王とは 何だ?ただ王家に生まれついた。それだけの理由でわがまま放題かしずかれ暮らす王とは?
て兄貴は言ってたけど、確かに、
好きな子にナニするのかも知らんのに、向こうがお膳立てして童○喪失させてくれる王さまって、マジいい商売
だよな。
そりゃ、兄貴も羨ましがるわ。
と、
マルチェロが聞いたらそのデコに太い青筋が浮かびそうな
感想をククールが抱いているとはつゆ知らず、パウァン王は
満面の笑み
を浮かべて、くだんのプリンス・スーツとプリンセス・ローブをククールに押しつけました。
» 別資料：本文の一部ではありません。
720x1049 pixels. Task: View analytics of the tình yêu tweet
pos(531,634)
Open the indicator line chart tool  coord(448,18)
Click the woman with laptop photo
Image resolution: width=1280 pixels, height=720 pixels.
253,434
「長い話になってしまいましたね。ではククールさん、ゼシカさんと、
幸せな花婿、花嫁になってくださいね」
ククールは、もう断れませんでした。
「うわー、ステキなドレスー♪」
リーザス村に戻ると、やっぱり待ちかねていたらしいゼシカは、
ククールの気乗りしない顔など見もせずに
ドレスをひったくりました。
「さっそく着てみようっと♪」
「…」
「ま、
処女でなきゃサイズが合わねー云々は、言わなきゃ分かんねーコトだしよ。」
ククールは、
ひたすら白を切ることに決め
ました。
が。
「見て見てククール、
ぴったりよー」
「え゛、なんでっ!?」
ククールの返答に、ゼシカは不思議そうに問い返しました。
「ぴったりだったらおかしいの?」
「いや…」
処女でなければベストフィットしないはずのドレス
なのに、ぴったり…
「あ、もしかして…」
「なに?」
「シセル王妃って、
さり気にゼシカとサイズが…」
「…?」
ククールは、
自分のいろおとこスキル
に絶対の自信を抱いていましたが、どうやらシセル王妃は、
相当着やせするタイプの方(特に胸が)
だったようでした。
「畜生、
3サイズは完ぺきに分かる自信
があったのに、見誤ったか…やっぱ、
女は脱がせてみるまでホントの所は分らねーなっ!!」
「…なんの話?」
なんてしているうちに、アローザ奥様がいらっしゃり、花嫁衣裳を身にまとったわが娘の姿を
目を細めて
ご覧になりました。
「よく似合いますよ、ゼシカ。ああ…やはり花嫁衣裳は良いものですね。わたくしも、自分が花嫁衣裳を身にまとったのがつい最近のことのような気もしますのに…」
遠い眼をなさる奥様に、ゼシカは言いました。
「お母さんも着てみればいいのよ。」
「まあ、何を言うのですゼシカ。」
拒否しつつ、
まんざらでもなさそうなご様子
の奥さまです。
「着ちゃえ着ちゃえ、だってお母さん、
服のサイズ、あたしと一緒じゃない」
「ぬ゛わ゛に゛いっ!!!!」
十代のナイスバディの娘と体形が一緒
とは、さすがアローザ奥さまです。ただ者ではありません。
「ま、そこまで言うなら…」
奥様が承諾したのを聞いて、ククールの脳裏に一つの考えが浮かびました。
「あーにきっ♪」
ククールは、
童貞ならばぴったりフィットのプリンス・スーツ
を抱えて、マルチェロの執務室に入りました。
「なんだ、この忙しいのに、
邪悪な笑みなど浮かべ
おって。」
ククールは、
アンタにだけは邪悪とか言われたくない
とは思いましたが、とりあえず気にしないことにして、言いました。
「な、兄貴、たまにはオシャレとかしたいよなっ!?」
2008/4/27
奥様のナイスバディさは相当なものだと思います。御年四十うん歳なのに、
ボッキュンボン
というわけで、また奥様とマルチェロの甘酸っぱいモードに突入…するかな?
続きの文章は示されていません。